_Data shown_.

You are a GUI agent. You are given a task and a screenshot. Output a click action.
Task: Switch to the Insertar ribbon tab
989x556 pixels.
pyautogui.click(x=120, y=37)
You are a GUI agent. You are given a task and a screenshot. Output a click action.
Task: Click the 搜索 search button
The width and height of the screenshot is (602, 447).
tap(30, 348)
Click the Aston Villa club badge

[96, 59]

---

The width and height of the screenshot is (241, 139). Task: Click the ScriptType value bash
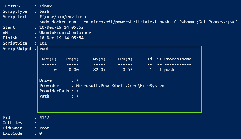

==

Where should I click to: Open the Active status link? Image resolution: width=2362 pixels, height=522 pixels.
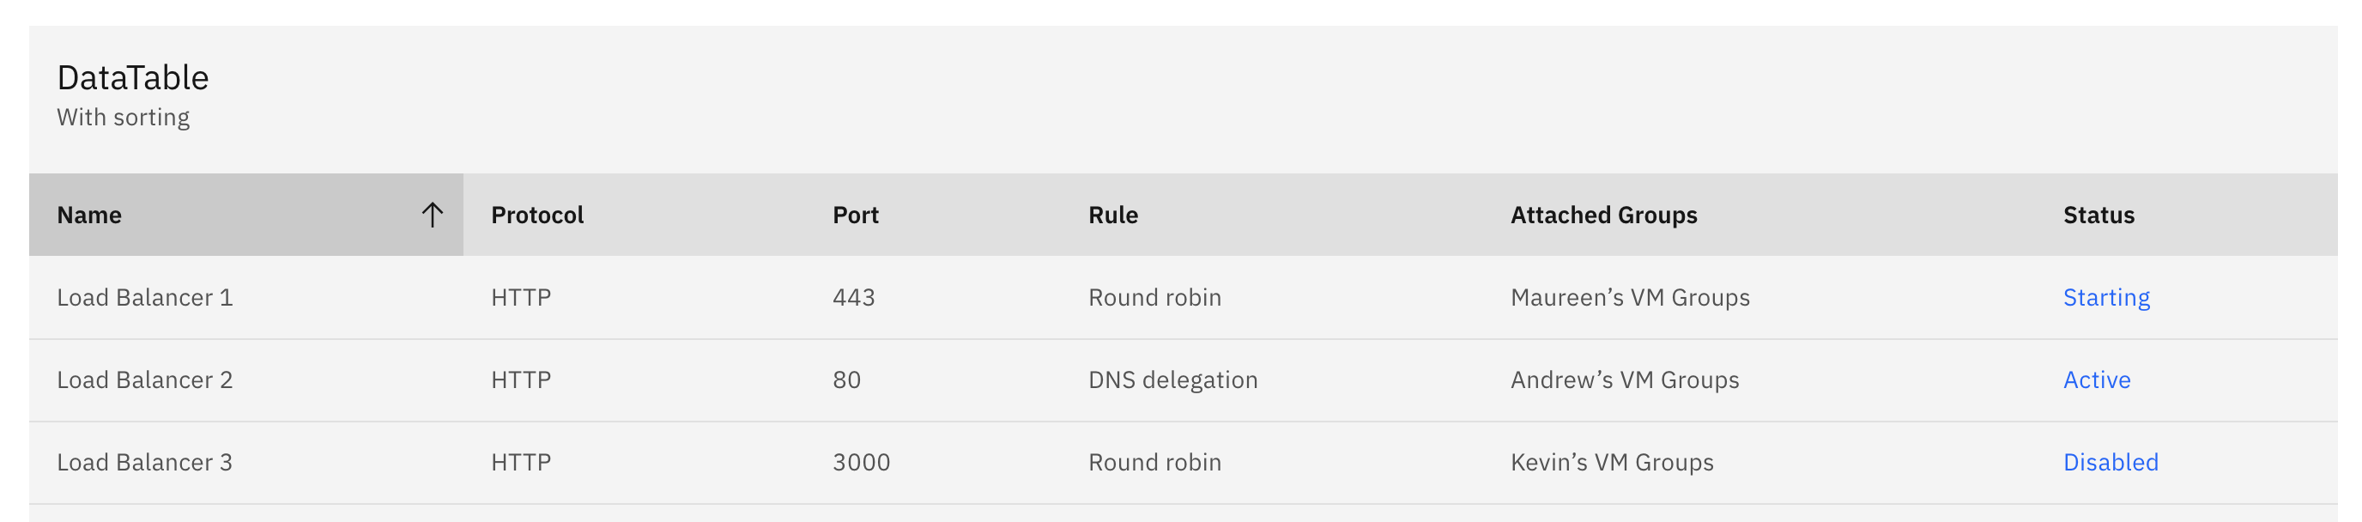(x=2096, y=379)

_Task description_. Copy exactly the stretch of data above from the line with "Task: Switch to the Insertar ribbon tab" through the line with "Task: Click the 搜索 search button", and omit all other lines.

_Answer to the problem_.
Task: Switch to the Insertar ribbon tab
989x556 pixels.
pyautogui.click(x=120, y=37)
You are a GUI agent. You are given a task and a screenshot. Output a click action.
Task: Click the 搜索 search button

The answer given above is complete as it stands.